**Source material**
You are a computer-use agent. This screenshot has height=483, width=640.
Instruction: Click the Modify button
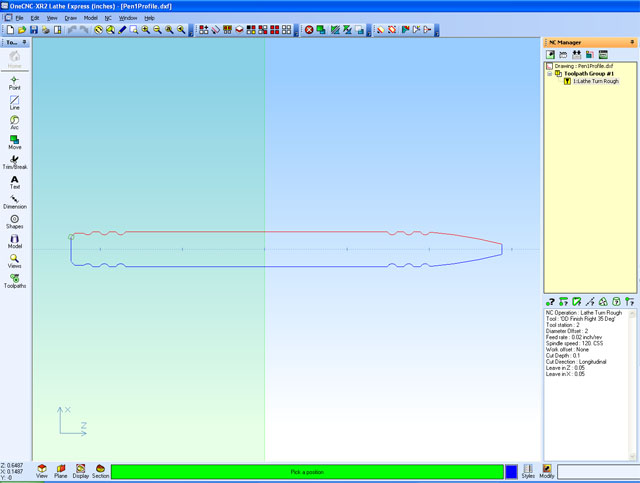(547, 471)
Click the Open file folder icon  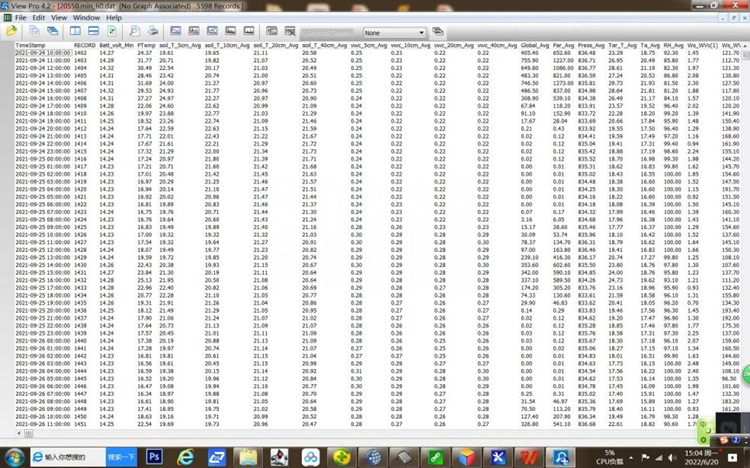11,31
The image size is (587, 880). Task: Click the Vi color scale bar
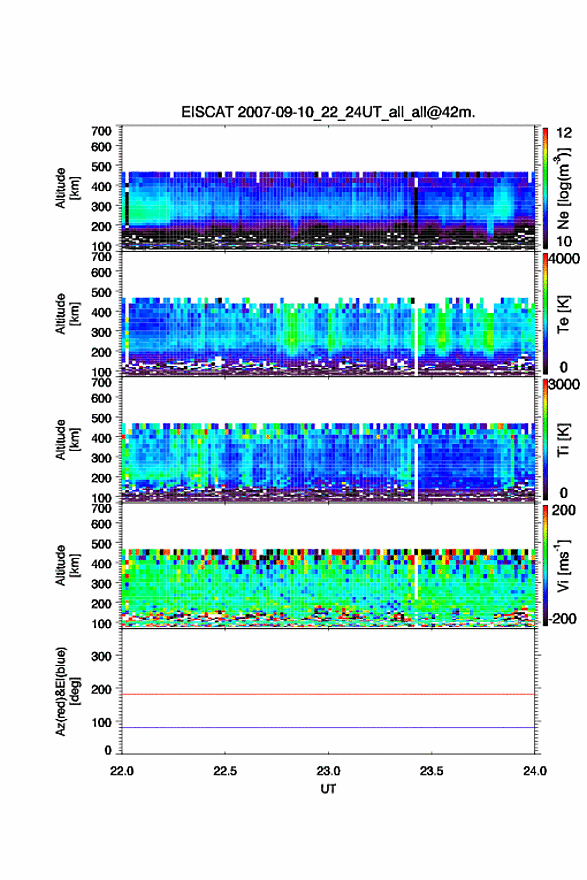coord(545,565)
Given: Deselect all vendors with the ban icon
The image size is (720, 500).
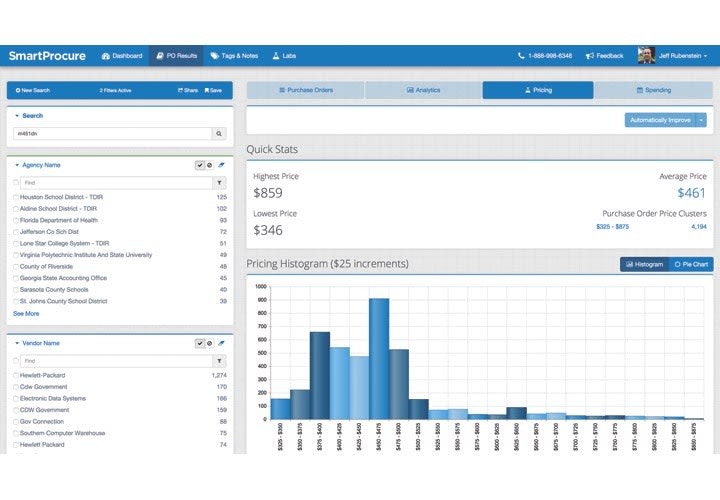Looking at the screenshot, I should tap(209, 343).
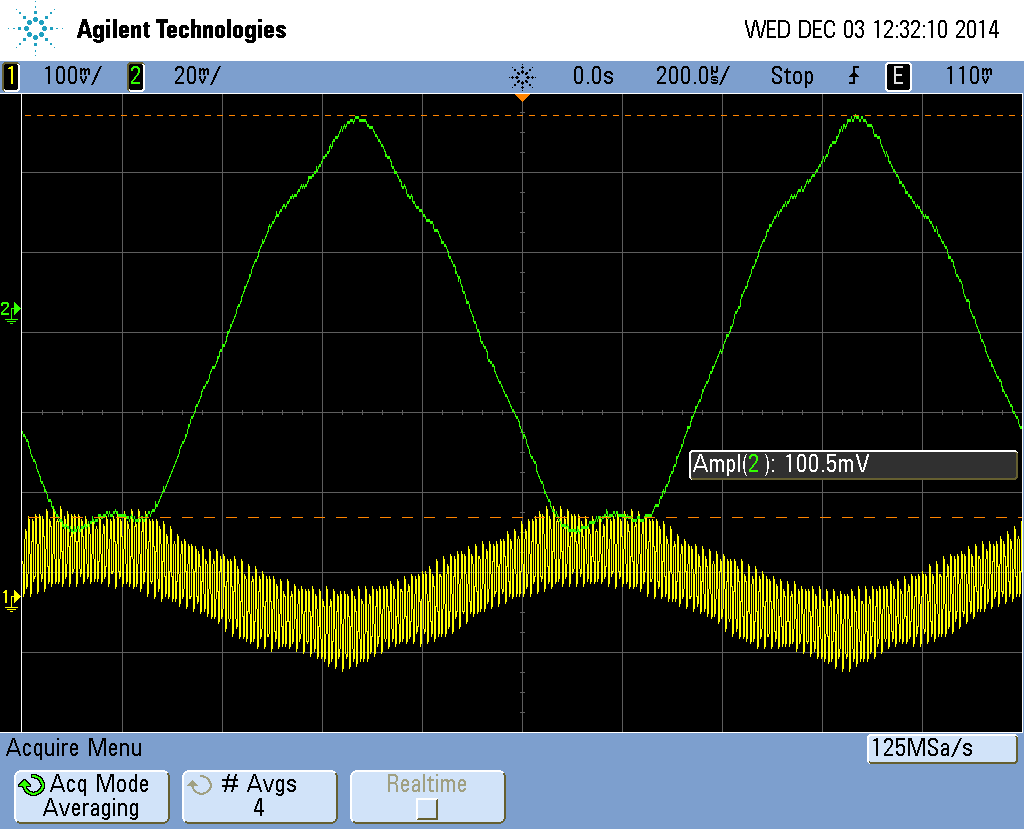Open the Acq Mode Averaging selector

click(90, 796)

**Requirement**
Your answer must be exactly the lines from the one containing "The image size is (587, 880)." through the last line of the records above, both included, with every picture left out.

**Answer to this task**
The image size is (587, 880). Task: Click the Vi color scale bar
coord(545,565)
Given: Deselect all vendors with the ban icon
The image size is (720, 500).
Looking at the screenshot, I should tap(209, 343).
Open the Acq Mode Averaging selector

click(90, 796)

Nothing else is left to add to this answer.